Coexistence of Superconductivity and Superionicity in Li$_2$MgH$_{16}$

TL;DR

This study demonstrates that Li$_2$MgH$_{16}$ exhibits both high-temperature superconductivity and superionic behavior simultaneously, with quantum effects significantly influencing the superconducting transition temperature.

Contribution

It introduces a first-principles, non-perturbative approach to analyze superconductivity in superionic materials, revealing the coexistence of superconductivity and superionicity in Li$_2$MgH$_{16}$.

Findings

Superconductivity with $T_c$ of 277 K at 260 GPa.

Quantum diffusion and anharmonic vibrations reduce $T_c$ from 473 K.

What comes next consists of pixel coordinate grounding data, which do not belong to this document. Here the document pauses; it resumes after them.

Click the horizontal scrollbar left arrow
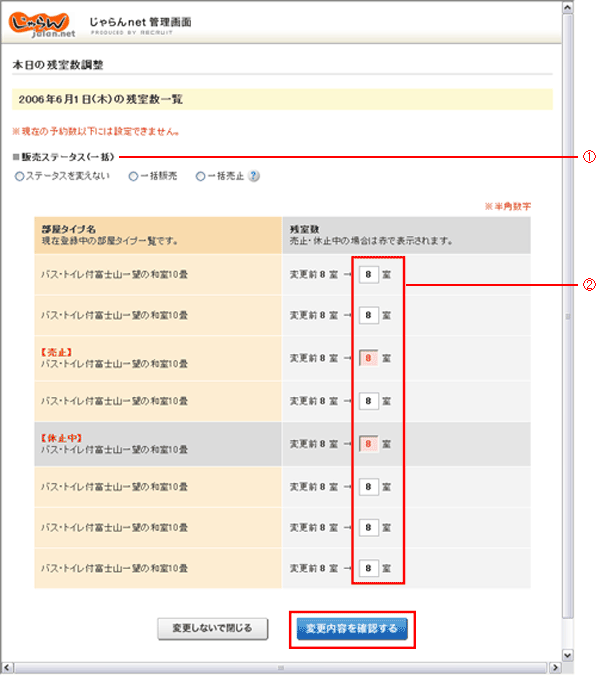This screenshot has height=675, width=600. coord(7,667)
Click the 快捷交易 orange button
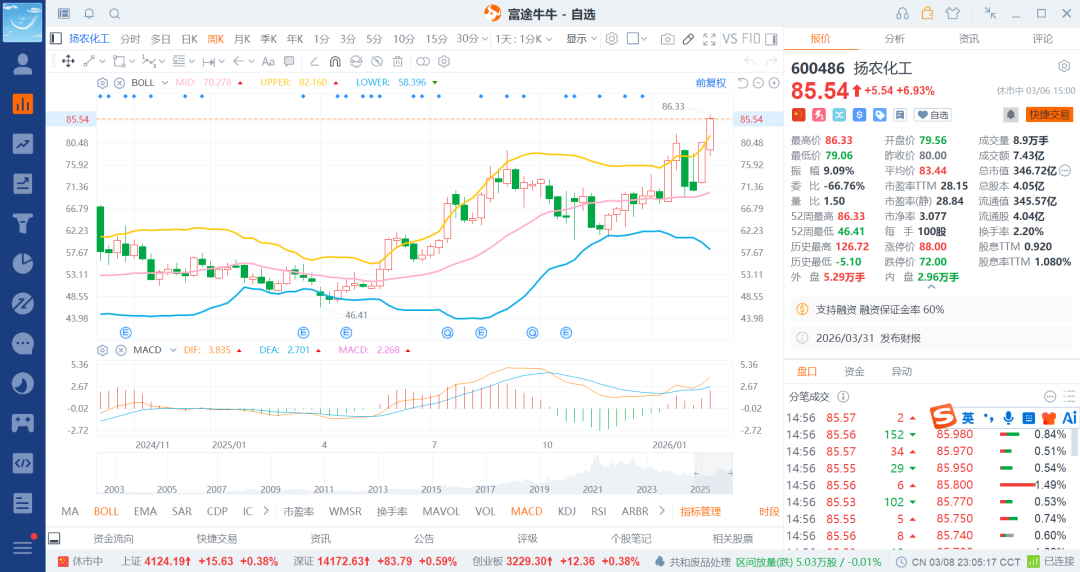This screenshot has width=1080, height=572. (x=1048, y=115)
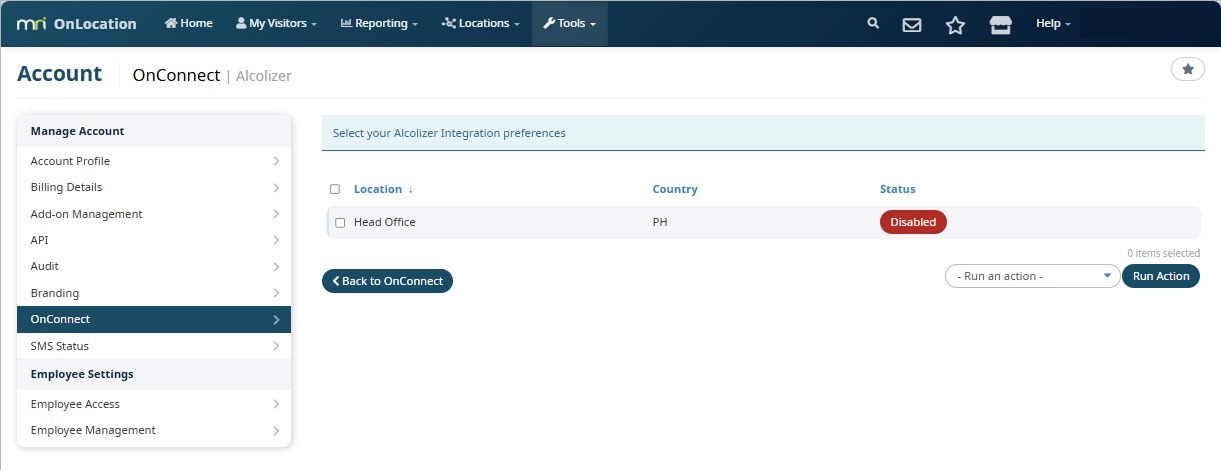The height and width of the screenshot is (470, 1221).
Task: Click Back to OnConnect button
Action: (387, 281)
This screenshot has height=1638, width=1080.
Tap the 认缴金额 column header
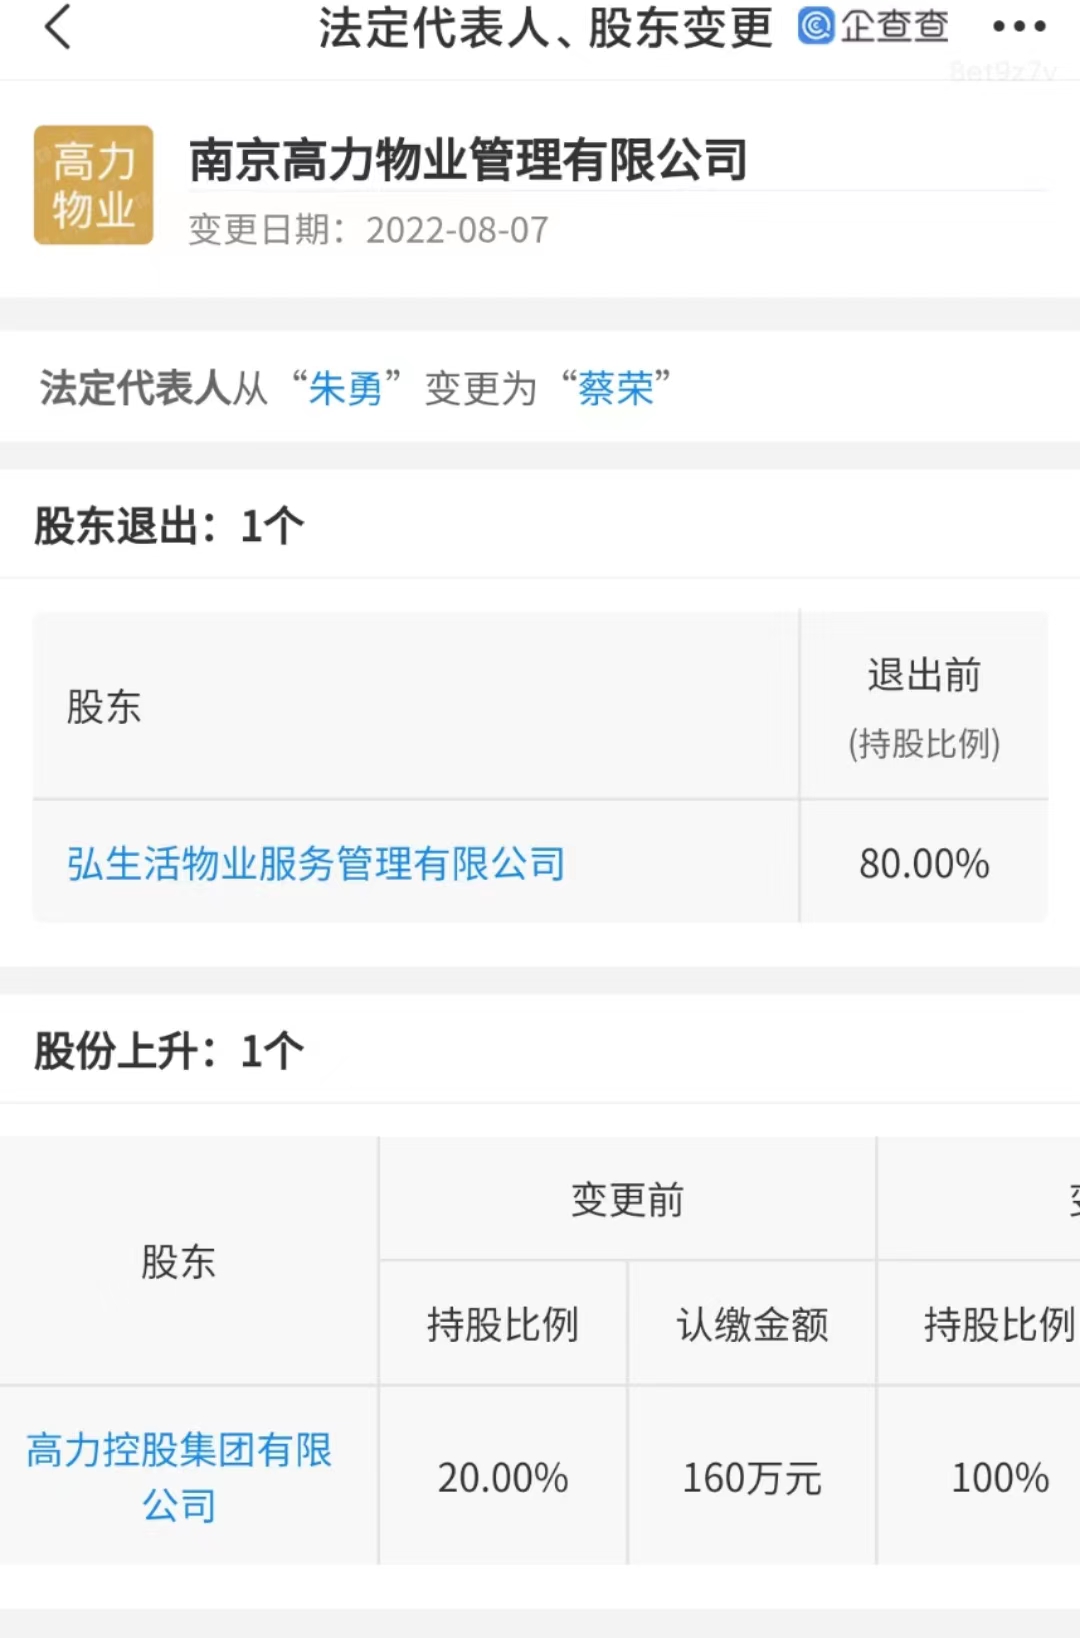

Superconductivity and superionicity coexist in Li$_2$MgH$_{16}$.

Abstract

We study superconductivity in the superionic phase of the clathrate hydride Li$_2$MgH$_{16}$, where hydrogen ions diffuse among the lattice formed by lithium and magnesium ions. By employing the stochastic path-integral approach, we non-perturbatively take into account the effects of quantum diffusion and anharmonic vibrations. Our calculations reveal strong electron-ion coupling ($\lambda(0)$ = 3.7) and a high superconducting transition temperature ($T_c$) of 277 K under 260 GPa, at which the material is still superionic. $T_c$ is significantly suppressed compared with the result $T_c$ = 473 K obtained from the conventional approach based on the harmonic approximation. Our study, based on a first-principles approach applicable to superionic systems, indicates that the superconductivity and superionicity can coexist in Li$_2$MgH$_{16}$.